Es geht um eine kalifornische Familie, deren Tochter in Florida lebt, nicht von ungefähr zwei der Hotspots (nein, das war nicht mehrdeutig beabsichtigt, es passt aber zu gut) des Klimawandels in den USA – und genau diese Situation beschreibt Boyle: Tochter Cat in Florida versinkt im Wasser, der Rest der Familie schleppt sich von einer Brandmeldung zur nächsten. Beide „Parteien“ versuchen sich zu arrangieren, doch das scheint zunehmend aussichtslos und der Sohn der Familie, Cooper, bringt das aufs Tapet. Dass in dieser Konfrontation ein Tigerpython entwischt, ist da fast nur noch Garnitur …
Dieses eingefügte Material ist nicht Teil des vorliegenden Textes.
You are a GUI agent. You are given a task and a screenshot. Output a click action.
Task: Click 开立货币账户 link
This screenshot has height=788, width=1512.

Schon beim Titel begann ich unweigerlich „in mich reinzusingen“: Blue Skies … saw the sun shinin' so bright … things lookin' so right”, doch spätestens an der Stelle fragt man sich, ob unablässig blauer Himmel so verlockend ist – und genau das ist die Situation in dieser Geschichte, ein Tag die „Kopie des vorangegangenen“ … vermutlich liegt Boyle mit seiner in einer unbekannt nahen Zukunft spielenden Geschichte nicht schlecht (things lookin‘ so right …). Da sind diejenigen, die versuchen werden zu tun, was man ihnen empfiehlt (Mutter Ottilie) und die, die in Scheinwelten fliehen (Tochter Cat, die Influencerin sein will – „Was sonst?“, fragt man sich …) und die, die sich nicht mehr mit den äußeren Gegebenheiten abfinden wollen (Sohn Cooper) und die beiden anderen Gruppen miteinander konfrontieren. Das alles, einem Kammerspiel nicht unähnlich beschrieben – in Boyles unnachahmlichem ironisch-bissigen, aber irgendwie auch amüsiert-distanziertem Ton, der dem Leser klarmacht, dass Boyles Figuren letztlich nur Blaupausen sind für Figuren auf anderen Kontinenten, ja, vielleicht sogar für die eigene Umgebung. Wundersamerweise wirkt Boyle dabei nicht wie die unangenehme Sorte Zeitgenosse, die „Hab ich euch doch gesagt“ nölt, sondern ist so bitterböse und dabei so freundlich, dass man einfach nur denkt: Ja, so ist es bzw. wird es sein – und was tun wir?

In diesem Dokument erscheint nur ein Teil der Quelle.